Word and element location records
####

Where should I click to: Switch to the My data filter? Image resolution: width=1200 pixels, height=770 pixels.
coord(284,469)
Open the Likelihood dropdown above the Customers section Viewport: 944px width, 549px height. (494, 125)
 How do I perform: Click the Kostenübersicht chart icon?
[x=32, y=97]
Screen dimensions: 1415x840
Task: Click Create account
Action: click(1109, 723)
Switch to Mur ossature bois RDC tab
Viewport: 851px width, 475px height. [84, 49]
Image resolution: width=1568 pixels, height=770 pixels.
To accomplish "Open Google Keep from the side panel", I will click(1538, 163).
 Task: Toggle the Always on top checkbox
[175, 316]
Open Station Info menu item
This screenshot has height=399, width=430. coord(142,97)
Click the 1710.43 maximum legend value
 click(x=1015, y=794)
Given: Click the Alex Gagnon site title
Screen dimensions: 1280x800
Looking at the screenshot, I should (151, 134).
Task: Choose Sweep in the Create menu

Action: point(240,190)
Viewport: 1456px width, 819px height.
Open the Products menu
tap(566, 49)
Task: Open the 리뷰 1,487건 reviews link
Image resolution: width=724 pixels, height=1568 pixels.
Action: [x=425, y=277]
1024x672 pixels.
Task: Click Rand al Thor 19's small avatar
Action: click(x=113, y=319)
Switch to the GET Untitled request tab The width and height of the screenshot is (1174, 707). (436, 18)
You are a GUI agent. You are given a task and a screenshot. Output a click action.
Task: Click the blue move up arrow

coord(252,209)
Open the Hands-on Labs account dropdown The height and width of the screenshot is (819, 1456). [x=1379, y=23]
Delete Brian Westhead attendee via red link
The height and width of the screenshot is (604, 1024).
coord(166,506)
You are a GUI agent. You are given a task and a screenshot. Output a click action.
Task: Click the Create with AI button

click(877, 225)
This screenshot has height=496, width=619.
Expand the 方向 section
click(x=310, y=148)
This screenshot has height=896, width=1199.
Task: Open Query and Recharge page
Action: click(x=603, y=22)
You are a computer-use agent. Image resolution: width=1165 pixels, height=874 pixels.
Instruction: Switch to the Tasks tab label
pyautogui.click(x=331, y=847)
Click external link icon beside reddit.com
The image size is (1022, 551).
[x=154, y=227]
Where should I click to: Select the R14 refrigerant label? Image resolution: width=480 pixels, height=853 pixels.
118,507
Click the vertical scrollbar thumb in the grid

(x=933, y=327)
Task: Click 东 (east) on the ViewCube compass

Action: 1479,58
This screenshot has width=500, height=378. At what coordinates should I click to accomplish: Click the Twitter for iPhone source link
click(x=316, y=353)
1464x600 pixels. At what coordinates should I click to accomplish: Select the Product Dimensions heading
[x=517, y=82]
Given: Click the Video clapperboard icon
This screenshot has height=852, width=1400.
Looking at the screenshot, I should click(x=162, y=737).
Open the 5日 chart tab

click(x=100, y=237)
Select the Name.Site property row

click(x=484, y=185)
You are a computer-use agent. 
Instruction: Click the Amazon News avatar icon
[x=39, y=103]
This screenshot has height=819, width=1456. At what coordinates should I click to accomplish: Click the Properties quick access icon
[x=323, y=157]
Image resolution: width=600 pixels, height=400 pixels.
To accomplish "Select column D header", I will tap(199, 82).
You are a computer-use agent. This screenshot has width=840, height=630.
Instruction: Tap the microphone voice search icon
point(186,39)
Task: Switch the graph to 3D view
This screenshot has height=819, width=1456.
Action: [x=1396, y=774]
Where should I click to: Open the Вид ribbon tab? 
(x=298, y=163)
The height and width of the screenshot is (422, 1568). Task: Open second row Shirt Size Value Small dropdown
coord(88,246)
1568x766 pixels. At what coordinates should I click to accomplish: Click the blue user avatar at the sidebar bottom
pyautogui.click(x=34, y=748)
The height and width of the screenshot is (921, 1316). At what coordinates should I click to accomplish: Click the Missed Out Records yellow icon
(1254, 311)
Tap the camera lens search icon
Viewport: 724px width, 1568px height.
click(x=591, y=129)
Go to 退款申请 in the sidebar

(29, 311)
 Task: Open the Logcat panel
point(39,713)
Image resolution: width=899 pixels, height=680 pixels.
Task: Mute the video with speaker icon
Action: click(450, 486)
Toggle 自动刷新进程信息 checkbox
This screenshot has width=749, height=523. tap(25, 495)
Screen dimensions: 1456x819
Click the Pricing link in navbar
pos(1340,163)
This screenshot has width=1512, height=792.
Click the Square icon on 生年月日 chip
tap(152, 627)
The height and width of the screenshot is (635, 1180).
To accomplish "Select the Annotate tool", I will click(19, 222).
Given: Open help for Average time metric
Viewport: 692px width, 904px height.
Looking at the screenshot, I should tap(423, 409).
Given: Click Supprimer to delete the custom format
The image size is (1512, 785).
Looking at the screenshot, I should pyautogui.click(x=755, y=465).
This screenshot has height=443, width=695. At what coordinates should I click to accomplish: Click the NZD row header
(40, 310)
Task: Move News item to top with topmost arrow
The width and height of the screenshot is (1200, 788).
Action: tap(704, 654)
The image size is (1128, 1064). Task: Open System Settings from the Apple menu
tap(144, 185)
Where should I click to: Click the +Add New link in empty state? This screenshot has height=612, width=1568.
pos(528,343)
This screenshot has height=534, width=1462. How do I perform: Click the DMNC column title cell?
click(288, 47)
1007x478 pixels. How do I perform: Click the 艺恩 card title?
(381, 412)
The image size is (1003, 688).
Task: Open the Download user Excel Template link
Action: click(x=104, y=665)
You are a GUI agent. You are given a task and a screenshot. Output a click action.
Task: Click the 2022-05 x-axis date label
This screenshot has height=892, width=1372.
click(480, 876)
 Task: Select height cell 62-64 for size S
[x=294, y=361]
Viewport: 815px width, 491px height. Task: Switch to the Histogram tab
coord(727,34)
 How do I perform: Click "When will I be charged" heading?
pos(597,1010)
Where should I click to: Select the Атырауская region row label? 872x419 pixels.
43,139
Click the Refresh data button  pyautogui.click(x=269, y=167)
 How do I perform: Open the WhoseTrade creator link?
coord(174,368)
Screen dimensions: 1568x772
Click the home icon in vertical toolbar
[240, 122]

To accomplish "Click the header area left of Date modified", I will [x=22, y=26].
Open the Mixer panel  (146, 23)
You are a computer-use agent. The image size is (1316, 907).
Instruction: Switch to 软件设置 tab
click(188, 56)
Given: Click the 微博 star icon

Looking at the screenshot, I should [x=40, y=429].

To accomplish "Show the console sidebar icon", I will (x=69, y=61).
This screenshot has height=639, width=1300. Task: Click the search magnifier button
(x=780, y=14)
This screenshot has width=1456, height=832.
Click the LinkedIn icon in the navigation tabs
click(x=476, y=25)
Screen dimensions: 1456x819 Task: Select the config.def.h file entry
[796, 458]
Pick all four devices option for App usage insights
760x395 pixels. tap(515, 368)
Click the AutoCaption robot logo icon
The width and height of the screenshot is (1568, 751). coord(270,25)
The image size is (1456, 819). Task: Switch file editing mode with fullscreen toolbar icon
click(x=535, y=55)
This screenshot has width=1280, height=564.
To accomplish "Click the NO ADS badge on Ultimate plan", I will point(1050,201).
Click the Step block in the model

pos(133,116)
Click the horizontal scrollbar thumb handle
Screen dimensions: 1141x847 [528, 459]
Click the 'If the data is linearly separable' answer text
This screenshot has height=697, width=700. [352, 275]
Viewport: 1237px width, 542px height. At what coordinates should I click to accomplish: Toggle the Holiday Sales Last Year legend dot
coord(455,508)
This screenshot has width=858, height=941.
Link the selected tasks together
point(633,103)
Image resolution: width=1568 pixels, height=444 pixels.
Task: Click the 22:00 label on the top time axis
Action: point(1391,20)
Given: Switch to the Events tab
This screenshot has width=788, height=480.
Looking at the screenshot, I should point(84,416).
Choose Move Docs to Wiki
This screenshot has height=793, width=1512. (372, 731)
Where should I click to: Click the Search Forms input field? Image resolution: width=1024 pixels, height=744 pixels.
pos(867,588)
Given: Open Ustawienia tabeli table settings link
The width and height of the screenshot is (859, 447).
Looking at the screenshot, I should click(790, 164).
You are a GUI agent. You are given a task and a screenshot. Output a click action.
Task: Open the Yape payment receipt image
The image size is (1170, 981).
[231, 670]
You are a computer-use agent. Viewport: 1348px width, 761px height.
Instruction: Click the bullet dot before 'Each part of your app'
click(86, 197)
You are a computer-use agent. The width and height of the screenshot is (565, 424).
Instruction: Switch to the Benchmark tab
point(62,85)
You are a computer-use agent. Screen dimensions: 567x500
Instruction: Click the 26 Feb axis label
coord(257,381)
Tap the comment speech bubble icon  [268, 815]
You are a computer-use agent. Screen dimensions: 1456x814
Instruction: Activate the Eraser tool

####

## [What is being asked]
Convert the lines of the material, starting with the line containing "Choose Move Docs to Wiki" and going on through the end of the material, into a JSON list of strings with one string per line and blank lines omitted.

## [Exercise result]
[
  "Choose Move Docs to Wiki",
  "This screenshot has height=793, width=1512. (372, 731)",
  "Where should I click to: Click the Search Forms input field? Image resolution: width=1024 pixels, height=744 pixels.",
  "pos(867,588)",
  "Given: Open Ustawienia tabeli table settings link",
  "The width and height of the screenshot is (859, 447).",
  "Looking at the screenshot, I should click(790, 164).",
  "You are a GUI agent. You are given a task and a screenshot. Output a click action.",
  "Task: Open the Yape payment receipt image",
  "The image size is (1170, 981).",
  "[231, 670]",
  "You are a computer-use agent. Viewport: 1348px width, 761px height.",
  "Instruction: Click the bullet dot before 'Each part of your app'",
  "click(86, 197)",
  "You are a computer-use agent. The width and height of the screenshot is (565, 424).",
  "Instruction: Switch to the Benchmark tab",
  "point(62,85)",
  "You are a computer-use agent. Screen dimensions: 567x500",
  "Instruction: Click the 26 Feb axis label",
  "coord(257,381)",
  "Tap the comment speech bubble icon  [268, 815]",
  "You are a computer-use agent. Screen dimensions: 1456x814",
  "Instruction: Activate the Eraser tool"
]